Putna Monastery, code SV-II-aA-05595. Named by the Romanian national poet, Mihai Eminescu, as “the Jerusalem of the Romanian people” is a monument of international importance located in the village of Putna (33 km away from Radauti and 64.3 km from Suceava).
Destined to be a royal necropolis by Stephen the Great (1457-1504), the church’s construction was initiated in 1466 and completed in 1469, the enclosure wall being made in 1481.
The current appearance of the church of the Putna monastery dates from the 17th century. Of trefoil plan, it preserves the components of the Moldavian churches of the 15th-16th centuries, with a closed porch (added before 1484), a tomb (the tomb room), a nave (with side apses) and an altar.
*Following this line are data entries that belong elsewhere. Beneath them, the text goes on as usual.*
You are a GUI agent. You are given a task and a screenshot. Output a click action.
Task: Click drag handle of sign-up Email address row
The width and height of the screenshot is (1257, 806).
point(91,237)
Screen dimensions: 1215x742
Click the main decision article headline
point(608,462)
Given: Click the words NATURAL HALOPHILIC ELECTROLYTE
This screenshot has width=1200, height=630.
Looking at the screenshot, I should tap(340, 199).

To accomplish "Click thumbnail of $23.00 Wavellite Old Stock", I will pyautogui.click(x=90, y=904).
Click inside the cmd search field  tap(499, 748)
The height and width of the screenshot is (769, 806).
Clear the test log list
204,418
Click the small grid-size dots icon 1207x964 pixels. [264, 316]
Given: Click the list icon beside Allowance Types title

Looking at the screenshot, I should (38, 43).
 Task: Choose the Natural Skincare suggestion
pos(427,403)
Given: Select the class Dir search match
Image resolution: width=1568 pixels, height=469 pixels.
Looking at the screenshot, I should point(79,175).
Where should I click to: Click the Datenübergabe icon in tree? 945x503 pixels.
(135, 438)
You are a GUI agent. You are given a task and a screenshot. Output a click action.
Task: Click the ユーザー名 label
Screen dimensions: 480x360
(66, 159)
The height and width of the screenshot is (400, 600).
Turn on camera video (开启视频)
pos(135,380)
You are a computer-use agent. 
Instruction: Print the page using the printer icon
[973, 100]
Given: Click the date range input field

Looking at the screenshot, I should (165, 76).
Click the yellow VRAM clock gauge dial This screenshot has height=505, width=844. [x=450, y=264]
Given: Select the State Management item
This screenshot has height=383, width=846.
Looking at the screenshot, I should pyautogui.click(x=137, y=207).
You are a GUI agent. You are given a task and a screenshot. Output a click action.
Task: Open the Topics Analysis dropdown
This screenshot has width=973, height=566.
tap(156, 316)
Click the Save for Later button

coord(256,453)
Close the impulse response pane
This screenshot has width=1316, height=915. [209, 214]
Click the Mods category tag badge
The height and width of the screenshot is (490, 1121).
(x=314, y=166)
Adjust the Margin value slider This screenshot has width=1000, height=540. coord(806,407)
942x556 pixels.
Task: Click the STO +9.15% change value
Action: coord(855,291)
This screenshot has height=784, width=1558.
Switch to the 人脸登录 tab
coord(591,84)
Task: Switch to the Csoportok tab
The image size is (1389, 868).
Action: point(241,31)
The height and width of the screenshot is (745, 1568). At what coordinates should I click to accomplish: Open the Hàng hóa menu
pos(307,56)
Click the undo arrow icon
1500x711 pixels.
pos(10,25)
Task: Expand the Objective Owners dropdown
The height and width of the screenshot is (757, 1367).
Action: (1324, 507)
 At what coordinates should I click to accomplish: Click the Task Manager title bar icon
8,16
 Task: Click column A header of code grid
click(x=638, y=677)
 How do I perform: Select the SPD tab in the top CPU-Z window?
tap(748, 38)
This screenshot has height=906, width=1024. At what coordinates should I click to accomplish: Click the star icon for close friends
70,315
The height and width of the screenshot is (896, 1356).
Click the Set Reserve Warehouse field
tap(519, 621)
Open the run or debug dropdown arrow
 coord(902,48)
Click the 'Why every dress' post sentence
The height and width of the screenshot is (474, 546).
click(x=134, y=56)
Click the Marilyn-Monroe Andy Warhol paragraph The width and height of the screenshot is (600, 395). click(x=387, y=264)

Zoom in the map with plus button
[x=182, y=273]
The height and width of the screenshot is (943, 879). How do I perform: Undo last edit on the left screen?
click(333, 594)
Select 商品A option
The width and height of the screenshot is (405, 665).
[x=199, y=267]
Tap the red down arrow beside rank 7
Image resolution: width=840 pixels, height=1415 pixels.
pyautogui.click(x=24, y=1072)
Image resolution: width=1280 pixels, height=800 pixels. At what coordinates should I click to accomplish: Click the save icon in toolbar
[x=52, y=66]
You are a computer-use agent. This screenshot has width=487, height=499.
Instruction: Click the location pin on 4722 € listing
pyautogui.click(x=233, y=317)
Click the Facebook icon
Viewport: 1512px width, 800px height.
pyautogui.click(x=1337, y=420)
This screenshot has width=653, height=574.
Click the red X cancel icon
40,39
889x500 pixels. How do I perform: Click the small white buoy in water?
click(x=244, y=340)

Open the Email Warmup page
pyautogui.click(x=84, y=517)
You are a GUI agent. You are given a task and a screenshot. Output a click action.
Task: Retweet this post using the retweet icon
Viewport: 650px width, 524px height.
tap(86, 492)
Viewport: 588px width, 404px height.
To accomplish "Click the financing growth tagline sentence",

The most important pieces in the monastery museum are the Tetraevanghélion from Humor from 1473, illuminated and having a portrait of Stephen the Great, the tomb covering of Maria de Mangop, executed in 1477 and considered the oldest embroidered portrait in Moldavian art, a charm from 1488 of the skull of Saint Gennady, a cypress wood cross made in 1503, considered to be the oldest in Romania, etc.
Another element of attraction of the monastery for religious tourism is the “Mother of God with the Child” icon considered a miracle worker, brought, according to tradition, by Maria de Mangop in 1472.